EXERCISE TASK A:
Rewrite the entries from the line containing "Given: Expand the" down to the line containing "Looking at the", changing "arrow" to "chevron" and leaving everything else as it is.

TEXT SEGMENT:

────────────────────────────────────────

• Episode 50: Episode 50 – Dollar Sale on Flood Damage

  • Jun 19 2024
  • Length: 30 mins
  • Podcast

Episode 50: Episode 50 – Dollar Sale on Flood Damage

  • Summary

  • A new working paper from the Congressional Budget Office estimates that for every dollar spent to elevate or buy-out a flooded home, $2.69 would be saved in future costs over the next 30 years. Of the 1.3 million projects the paper identifies, roughly 138,000 would see a greater savings of $6 dollars. Total savings would amount to $519 billion in future damage if governments and homeowners together would spend $193 billion today.


    Former Florida Deputy Insurance Commissioner Lisa Miller sat down with one of the paper’s co-authors and the head of a national home floodproofing solutions company to discuss the government’s current efforts – and what’s lacking – to avoid costly future flood damage across the nation.


    Show Notes


    The Congressional Budget Office (CBO) is the research arm of the U.S. Congress, tasked with providing nonpartisan analysis for lawmakers to consider when making policy. Its May 2024 working paper, Flood Damage Avoided by Potential Spending on Property-Level Adaptations found:

    • There are opportunities for adaptation for approximately 1.3 million projects nationwide (each adapting a single property of one to four units) where the expected avoided damage exceeds project costs primarily from elevating the home above flood stage or a buyout of the property for later destruction.
    • The total cost of completing these projects would be $193 billion, preventing $519 billion of expected damage over 30 years.

────────────────────────────────────────

MATERIAL SHOWN:
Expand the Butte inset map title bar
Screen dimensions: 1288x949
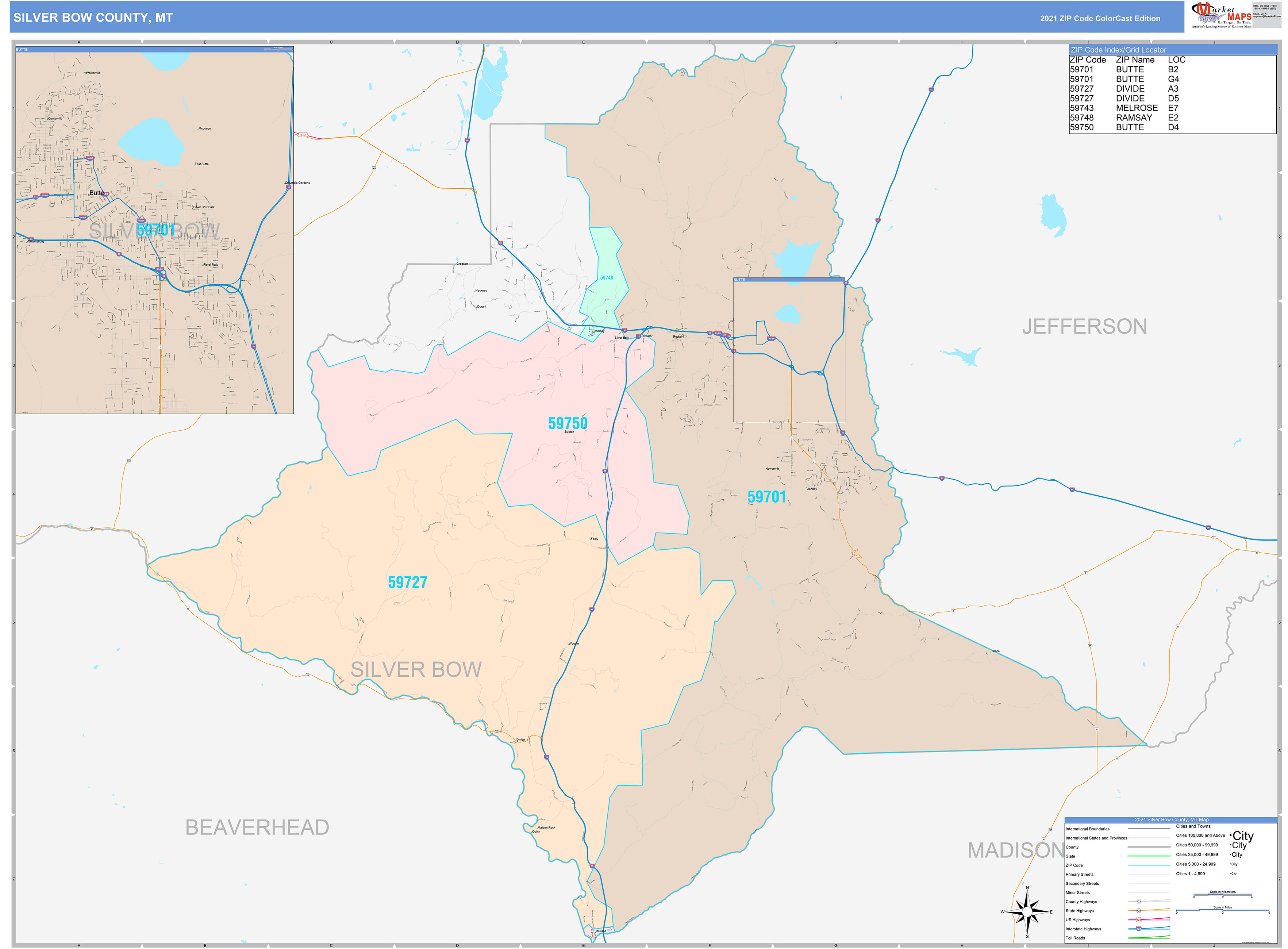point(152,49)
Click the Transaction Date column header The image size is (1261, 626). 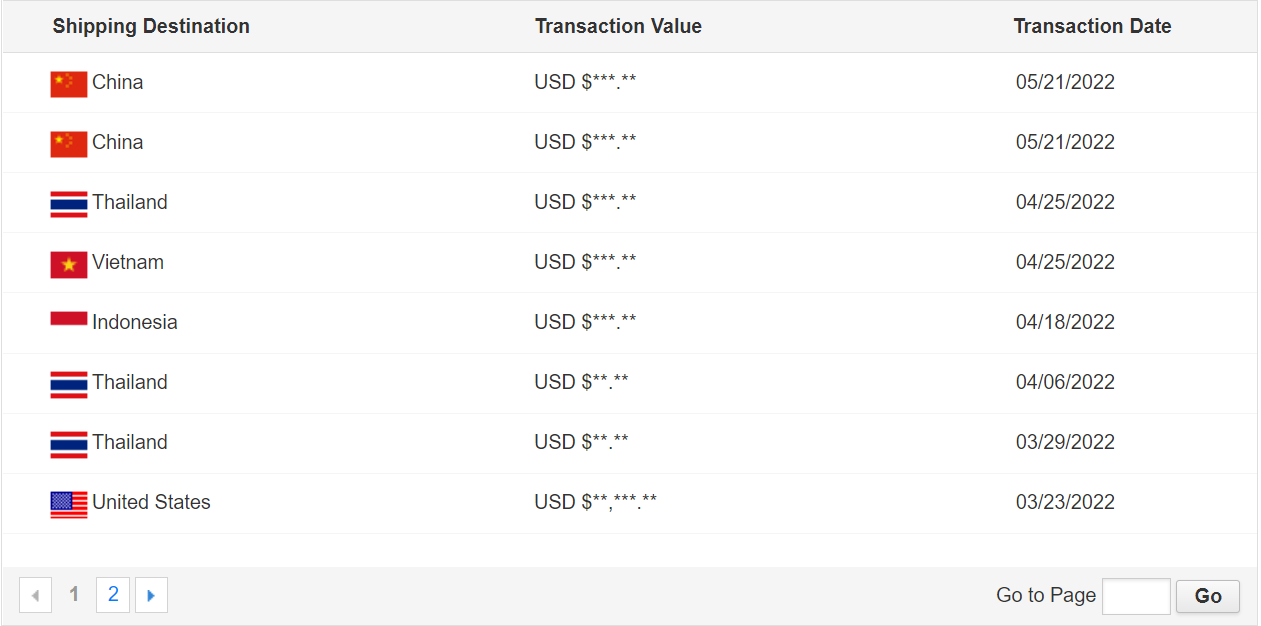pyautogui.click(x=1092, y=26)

────────────────────────────────────────

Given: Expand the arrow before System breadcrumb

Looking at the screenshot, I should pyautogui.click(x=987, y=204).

────────────────────────────────────────

EXERCISE TASK B:
Turn the paragraph of the flood damage podcast page that begins "A new working paper from the Congressional Budget Office" into a short bulleted list that keeps its main facts.

RESPONSE A:
Given: Expand the chevron before System breadcrumb

Looking at the screenshot, I should pyautogui.click(x=987, y=204).

RESPONSE B:
- A new Congressional Budget Office working paper estimates that every dollar spent to elevate or buy out a flooded home would save $2.69 in future costs over the next 30 years.
- The paper identifies 1.3 million projects. About 138,000 of them would see greater savings of $6.
- Spending $193 billion today, by governments and homeowners together, would save $519 billion in future damage.